Lucien Poirier’s “Comprehensive Strategy”

In Strategie thérorique II, a compilation of articles written in the 1970s, General Lucien Poirier introduces the concept of “Comprehensive strategy” (in French Stratégie intégrale).

Lucien Poirier's Comprehensive strategy

Political Project and Strategy

To begin with, General Poirier questions the very nature of strategy. He starts from politics, “science and art of governing organized societies” which incarnates its ideology through a political project. This project translates ideology into action.

In order to carry out his project, the politics has two usual fields of action: the economy (everything that physical existence requires) and the cultural (knowledge and ideas). The third area is extraordinary : physical violence. The use of physical force will happen if there is no freedom of action in the economic and cultural fields left. It has to face an unacceptable competing project and the cost / benefit ratio has to appear acceptable.

Strategy exists as soon as there is conflict.

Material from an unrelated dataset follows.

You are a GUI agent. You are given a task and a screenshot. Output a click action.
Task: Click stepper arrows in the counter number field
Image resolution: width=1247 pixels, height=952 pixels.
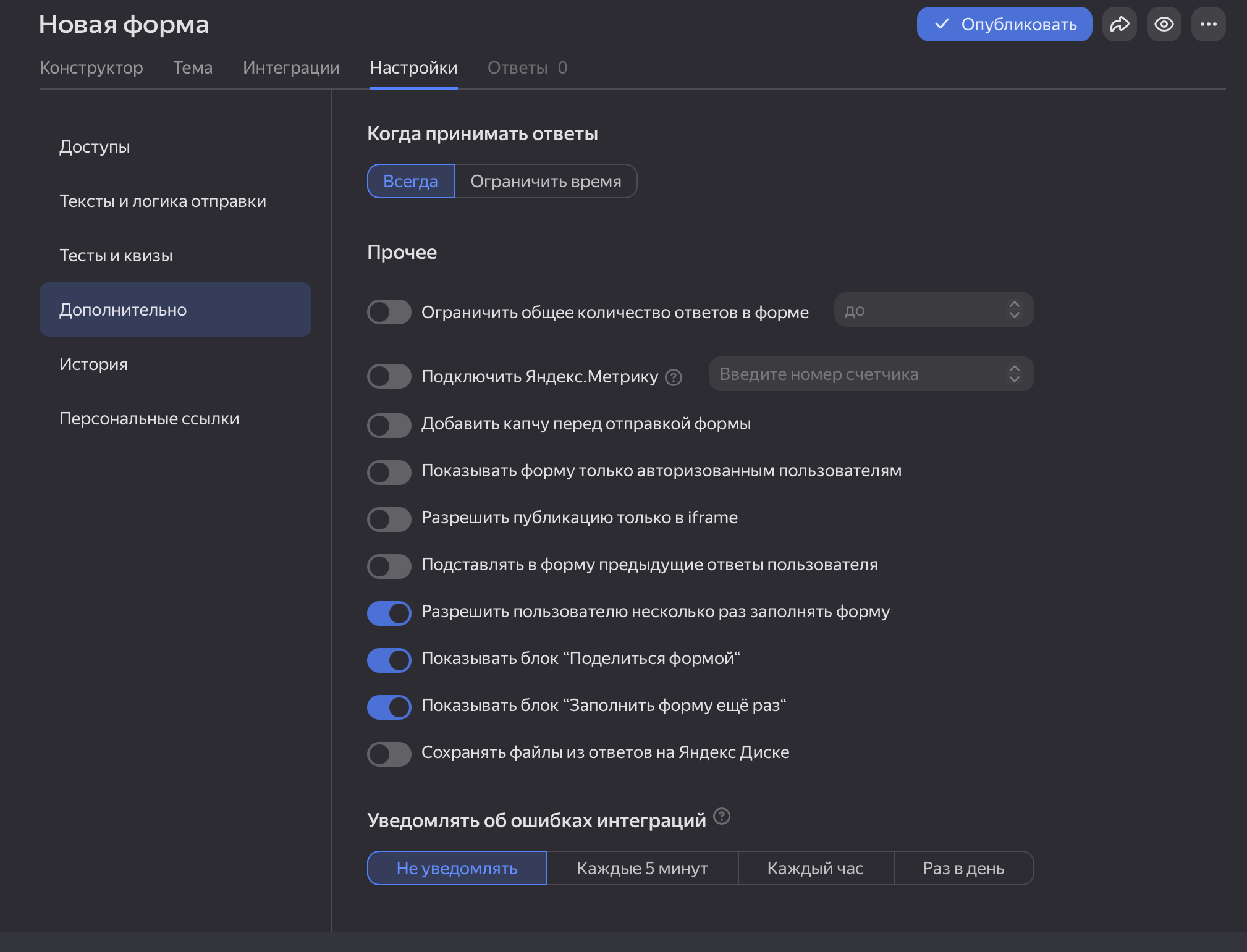coord(1014,374)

Conflict is deffined as opposition of political projects. Therefore it is permanent, not only in time of war. General Poirier chooses to name “competitive trade” the more or less peaceful conflictuality which arises from the opposition of the different political projects.

Lucien Poirier and his Comprehensive Strategy

To sum up, even during peacetime, socio-political actors combine military, economic and cultural strategies to accomplish their political project, while countering the opposing project. This is the “comprehensive strategy”.

Finally, let us compare the “Comprehensive Strategy” of Lucien Poirier to General Beaufre’s “Total Strategy”. “Total Strategy” is a kind of strategy that unites military, economic, cultural and diplomatic fields. But it only applies in war, whereas the “integral strategy” is implemented in wartime and in peacetime.

“Theory and practice of the maneuver of all forces of any kind, current or potential, resulting from national activity, it [the integral strategy] aims to accomplish all the ends defined by general policy “.